● Problem to solve
Every record needs to be set down again without a single difference.

Stored data:

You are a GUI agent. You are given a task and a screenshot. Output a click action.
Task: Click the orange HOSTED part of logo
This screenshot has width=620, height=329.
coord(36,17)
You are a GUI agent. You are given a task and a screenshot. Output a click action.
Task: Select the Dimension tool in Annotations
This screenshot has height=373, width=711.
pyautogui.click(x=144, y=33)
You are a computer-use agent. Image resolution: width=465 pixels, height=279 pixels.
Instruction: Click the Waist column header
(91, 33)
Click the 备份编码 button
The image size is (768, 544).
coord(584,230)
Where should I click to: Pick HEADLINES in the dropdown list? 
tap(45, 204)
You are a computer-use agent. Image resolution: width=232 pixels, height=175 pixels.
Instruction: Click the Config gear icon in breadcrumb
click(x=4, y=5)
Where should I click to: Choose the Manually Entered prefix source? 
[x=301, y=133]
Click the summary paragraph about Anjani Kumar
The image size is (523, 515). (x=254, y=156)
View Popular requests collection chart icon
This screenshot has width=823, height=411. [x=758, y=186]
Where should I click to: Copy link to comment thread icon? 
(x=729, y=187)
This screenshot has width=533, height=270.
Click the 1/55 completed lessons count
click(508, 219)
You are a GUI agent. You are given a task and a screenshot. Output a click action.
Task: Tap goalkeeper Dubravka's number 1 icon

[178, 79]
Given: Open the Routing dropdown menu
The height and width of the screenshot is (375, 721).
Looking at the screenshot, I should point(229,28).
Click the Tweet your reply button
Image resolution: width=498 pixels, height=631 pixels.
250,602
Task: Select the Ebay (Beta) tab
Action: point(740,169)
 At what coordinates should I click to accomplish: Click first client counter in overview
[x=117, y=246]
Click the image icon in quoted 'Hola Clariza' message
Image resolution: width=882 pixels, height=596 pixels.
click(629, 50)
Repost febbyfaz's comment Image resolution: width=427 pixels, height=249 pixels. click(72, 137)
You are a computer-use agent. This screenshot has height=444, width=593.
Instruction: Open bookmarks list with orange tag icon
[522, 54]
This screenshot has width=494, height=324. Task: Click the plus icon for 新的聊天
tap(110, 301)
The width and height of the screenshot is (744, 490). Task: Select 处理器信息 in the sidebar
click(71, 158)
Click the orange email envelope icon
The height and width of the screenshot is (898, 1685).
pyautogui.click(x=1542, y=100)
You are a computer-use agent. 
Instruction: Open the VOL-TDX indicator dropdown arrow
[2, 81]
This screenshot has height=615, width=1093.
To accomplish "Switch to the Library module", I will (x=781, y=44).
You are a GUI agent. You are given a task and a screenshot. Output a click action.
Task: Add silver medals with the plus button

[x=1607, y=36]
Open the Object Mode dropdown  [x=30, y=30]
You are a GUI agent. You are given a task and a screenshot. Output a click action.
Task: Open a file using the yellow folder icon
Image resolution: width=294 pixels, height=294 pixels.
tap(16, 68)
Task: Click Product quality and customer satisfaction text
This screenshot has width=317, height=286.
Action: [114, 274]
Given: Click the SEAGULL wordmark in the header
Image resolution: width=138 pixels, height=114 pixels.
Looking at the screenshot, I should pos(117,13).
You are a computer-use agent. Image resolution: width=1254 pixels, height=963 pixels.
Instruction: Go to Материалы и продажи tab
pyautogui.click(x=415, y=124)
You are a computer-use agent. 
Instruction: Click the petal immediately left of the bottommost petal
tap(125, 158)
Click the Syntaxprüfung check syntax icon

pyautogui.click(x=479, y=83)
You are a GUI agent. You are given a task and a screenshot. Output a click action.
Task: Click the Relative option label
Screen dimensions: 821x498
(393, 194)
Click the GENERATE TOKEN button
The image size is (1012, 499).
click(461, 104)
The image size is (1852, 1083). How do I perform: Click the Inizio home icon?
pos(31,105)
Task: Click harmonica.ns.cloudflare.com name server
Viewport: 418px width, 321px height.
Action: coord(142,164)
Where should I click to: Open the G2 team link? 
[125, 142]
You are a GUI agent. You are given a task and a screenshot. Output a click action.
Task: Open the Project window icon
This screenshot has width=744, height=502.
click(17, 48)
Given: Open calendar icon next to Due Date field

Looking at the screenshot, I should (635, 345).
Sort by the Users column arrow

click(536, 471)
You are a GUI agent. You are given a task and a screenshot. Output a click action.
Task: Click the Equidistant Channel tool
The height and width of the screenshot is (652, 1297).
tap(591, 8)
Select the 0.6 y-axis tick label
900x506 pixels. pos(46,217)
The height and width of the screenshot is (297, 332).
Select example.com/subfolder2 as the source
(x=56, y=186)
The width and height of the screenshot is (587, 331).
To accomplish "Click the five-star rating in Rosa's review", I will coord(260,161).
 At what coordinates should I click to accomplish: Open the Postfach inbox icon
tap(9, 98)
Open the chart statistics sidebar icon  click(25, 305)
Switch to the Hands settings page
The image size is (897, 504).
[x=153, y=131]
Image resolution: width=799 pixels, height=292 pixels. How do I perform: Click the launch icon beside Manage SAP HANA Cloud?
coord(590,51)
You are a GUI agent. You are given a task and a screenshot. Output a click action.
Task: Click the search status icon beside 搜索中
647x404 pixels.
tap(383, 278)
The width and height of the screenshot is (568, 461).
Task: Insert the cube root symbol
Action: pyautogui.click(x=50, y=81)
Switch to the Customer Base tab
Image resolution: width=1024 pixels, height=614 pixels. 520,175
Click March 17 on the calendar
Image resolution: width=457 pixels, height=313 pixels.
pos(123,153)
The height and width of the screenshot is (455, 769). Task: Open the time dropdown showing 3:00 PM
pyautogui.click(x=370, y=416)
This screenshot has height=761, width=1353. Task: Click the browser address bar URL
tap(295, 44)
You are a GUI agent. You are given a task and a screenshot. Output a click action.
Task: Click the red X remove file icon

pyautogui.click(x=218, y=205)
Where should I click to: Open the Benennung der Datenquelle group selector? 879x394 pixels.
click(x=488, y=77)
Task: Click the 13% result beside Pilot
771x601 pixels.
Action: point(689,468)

● Output for this exercise
You are a GUI agent. You are given a task and a screenshot. Output a click action.
Task: Click the orange HOSTED part of logo
This screenshot has width=620, height=329.
coord(36,17)
You are a GUI agent. You are given a task and a screenshot. Output a click action.
Task: Select the Dimension tool in Annotations
This screenshot has height=373, width=711.
pyautogui.click(x=144, y=33)
You are a computer-use agent. Image resolution: width=465 pixels, height=279 pixels.
Instruction: Click the Waist column header
(91, 33)
Click the 备份编码 button
The image size is (768, 544).
coord(584,230)
Where should I click to: Pick HEADLINES in the dropdown list? 
tap(45, 204)
You are a computer-use agent. Image resolution: width=232 pixels, height=175 pixels.
Instruction: Click the Config gear icon in breadcrumb
click(x=4, y=5)
Where should I click to: Choose the Manually Entered prefix source? 
[x=301, y=133]
Click the summary paragraph about Anjani Kumar
The image size is (523, 515). (x=254, y=156)
View Popular requests collection chart icon
This screenshot has width=823, height=411. [x=758, y=186]
Where should I click to: Copy link to comment thread icon? 
(x=729, y=187)
This screenshot has width=533, height=270.
Click the 1/55 completed lessons count
click(508, 219)
You are a GUI agent. You are given a task and a screenshot. Output a click action.
Task: Tap goalkeeper Dubravka's number 1 icon

[178, 79]
Given: Open the Routing dropdown menu
The height and width of the screenshot is (375, 721).
Looking at the screenshot, I should point(229,28).
Click the Tweet your reply button
Image resolution: width=498 pixels, height=631 pixels.
250,602
Task: Select the Ebay (Beta) tab
Action: point(740,169)
 At what coordinates should I click to accomplish: Click first client counter in overview
[x=117, y=246]
Click the image icon in quoted 'Hola Clariza' message
Image resolution: width=882 pixels, height=596 pixels.
click(629, 50)
Repost febbyfaz's comment Image resolution: width=427 pixels, height=249 pixels. click(72, 137)
You are a computer-use agent. This screenshot has height=444, width=593.
Instruction: Open bookmarks list with orange tag icon
[522, 54]
This screenshot has width=494, height=324. Task: Click the plus icon for 新的聊天
tap(110, 301)
The width and height of the screenshot is (744, 490). Task: Select 处理器信息 in the sidebar
click(71, 158)
Click the orange email envelope icon
The height and width of the screenshot is (898, 1685).
pyautogui.click(x=1542, y=100)
You are a computer-use agent. 
Instruction: Open the VOL-TDX indicator dropdown arrow
[2, 81]
This screenshot has height=615, width=1093.
To accomplish "Switch to the Library module", I will (x=781, y=44).
You are a GUI agent. You are given a task and a screenshot. Output a click action.
Task: Add silver medals with the plus button

[x=1607, y=36]
Open the Object Mode dropdown  [x=30, y=30]
You are a GUI agent. You are given a task and a screenshot. Output a click action.
Task: Open a file using the yellow folder icon
Image resolution: width=294 pixels, height=294 pixels.
tap(16, 68)
Task: Click Product quality and customer satisfaction text
This screenshot has width=317, height=286.
Action: [114, 274]
Given: Click the SEAGULL wordmark in the header
Image resolution: width=138 pixels, height=114 pixels.
Looking at the screenshot, I should pos(117,13).
You are a computer-use agent. Image resolution: width=1254 pixels, height=963 pixels.
Instruction: Go to Материалы и продажи tab
pyautogui.click(x=415, y=124)
You are a computer-use agent. 
Instruction: Click the petal immediately left of the bottommost petal
tap(125, 158)
Click the Syntaxprüfung check syntax icon

pyautogui.click(x=479, y=83)
You are a GUI agent. You are given a task and a screenshot. Output a click action.
Task: Click the Relative option label
Screen dimensions: 821x498
(393, 194)
Click the GENERATE TOKEN button
The image size is (1012, 499).
click(461, 104)
The image size is (1852, 1083). How do I perform: Click the Inizio home icon?
pos(31,105)
Task: Click harmonica.ns.cloudflare.com name server
Viewport: 418px width, 321px height.
Action: coord(142,164)
Where should I click to: Open the G2 team link? 
[125, 142]
You are a GUI agent. You are given a task and a screenshot. Output a click action.
Task: Open the Project window icon
This screenshot has width=744, height=502.
click(17, 48)
Given: Open calendar icon next to Due Date field

Looking at the screenshot, I should (635, 345).
Sort by the Users column arrow

click(536, 471)
You are a GUI agent. You are given a task and a screenshot. Output a click action.
Task: Click the Equidistant Channel tool
The height and width of the screenshot is (652, 1297).
tap(591, 8)
Select the 0.6 y-axis tick label
900x506 pixels. pos(46,217)
The height and width of the screenshot is (297, 332).
Select example.com/subfolder2 as the source
(x=56, y=186)
The width and height of the screenshot is (587, 331).
To accomplish "Click the five-star rating in Rosa's review", I will coord(260,161).
 At what coordinates should I click to accomplish: Open the Postfach inbox icon
tap(9, 98)
Open the chart statistics sidebar icon  click(25, 305)
Switch to the Hands settings page
The image size is (897, 504).
[x=153, y=131]
Image resolution: width=799 pixels, height=292 pixels. How do I perform: Click the launch icon beside Manage SAP HANA Cloud?
coord(590,51)
You are a GUI agent. You are given a task and a screenshot. Output a click action.
Task: Click the search status icon beside 搜索中
647x404 pixels.
tap(383, 278)
The width and height of the screenshot is (568, 461).
Task: Insert the cube root symbol
Action: pyautogui.click(x=50, y=81)
Switch to the Customer Base tab
Image resolution: width=1024 pixels, height=614 pixels. 520,175
Click March 17 on the calendar
Image resolution: width=457 pixels, height=313 pixels.
pos(123,153)
The height and width of the screenshot is (455, 769). Task: Open the time dropdown showing 3:00 PM
pyautogui.click(x=370, y=416)
This screenshot has height=761, width=1353. Task: Click the browser address bar URL
tap(295, 44)
You are a GUI agent. You are given a task and a screenshot. Output a click action.
Task: Click the red X remove file icon

pyautogui.click(x=218, y=205)
Where should I click to: Open the Benennung der Datenquelle group selector? 879x394 pixels.
click(x=488, y=77)
Task: Click the 13% result beside Pilot
771x601 pixels.
Action: point(689,468)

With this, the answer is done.